REQUIREMENT. Repeat, exactly as written, the line containing "[జగన్ దెబ్బతో, కమ్మ" and each line after it through the end of the data.

(Stored data)
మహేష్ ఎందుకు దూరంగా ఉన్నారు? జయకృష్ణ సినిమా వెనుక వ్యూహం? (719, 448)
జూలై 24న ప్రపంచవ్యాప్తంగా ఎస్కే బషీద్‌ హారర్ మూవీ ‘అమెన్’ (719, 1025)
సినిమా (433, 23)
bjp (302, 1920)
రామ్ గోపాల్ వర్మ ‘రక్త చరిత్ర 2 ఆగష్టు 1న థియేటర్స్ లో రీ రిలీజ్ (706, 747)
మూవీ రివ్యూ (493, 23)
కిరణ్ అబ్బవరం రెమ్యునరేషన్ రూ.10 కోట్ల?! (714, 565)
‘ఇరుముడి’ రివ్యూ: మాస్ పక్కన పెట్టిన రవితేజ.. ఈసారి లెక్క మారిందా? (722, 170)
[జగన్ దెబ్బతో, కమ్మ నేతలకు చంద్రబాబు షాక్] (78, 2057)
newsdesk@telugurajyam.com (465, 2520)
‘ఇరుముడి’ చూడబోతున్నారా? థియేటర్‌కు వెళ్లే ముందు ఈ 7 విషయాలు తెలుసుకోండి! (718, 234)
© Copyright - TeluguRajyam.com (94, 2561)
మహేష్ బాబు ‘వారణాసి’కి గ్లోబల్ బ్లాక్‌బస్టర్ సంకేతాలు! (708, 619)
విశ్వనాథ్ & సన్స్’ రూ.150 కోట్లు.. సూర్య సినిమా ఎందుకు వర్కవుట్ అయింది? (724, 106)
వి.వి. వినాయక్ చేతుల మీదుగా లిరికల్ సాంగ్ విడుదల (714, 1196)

RESPONSE BELOW.
[జగన్ దెబ్బతో, కమ్మ నేతలకు చంద్రబాబు షాక్] (78, 2057)
newsdesk@telugurajyam.com (465, 2520)
‘ఇరుముడి’ చూడబోతున్నారా? థియేటర్‌కు వెళ్లే ముందు ఈ 7 విషయాలు తెలుసుకోండి! (718, 234)
© Copyright - TeluguRajyam.com (94, 2561)
మహేష్ బాబు ‘వారణాసి’కి గ్లోబల్ బ్లాక్‌బస్టర్ సంకేతాలు! (708, 619)
విశ్వనాథ్ & సన్స్’ రూ.150 కోట్లు.. సూర్య సినిమా ఎందుకు వర్కవుట్ అయింది? (724, 106)
వి.వి. వినాయక్ చేతుల మీదుగా లిరికల్ సాంగ్ విడుదల (714, 1196)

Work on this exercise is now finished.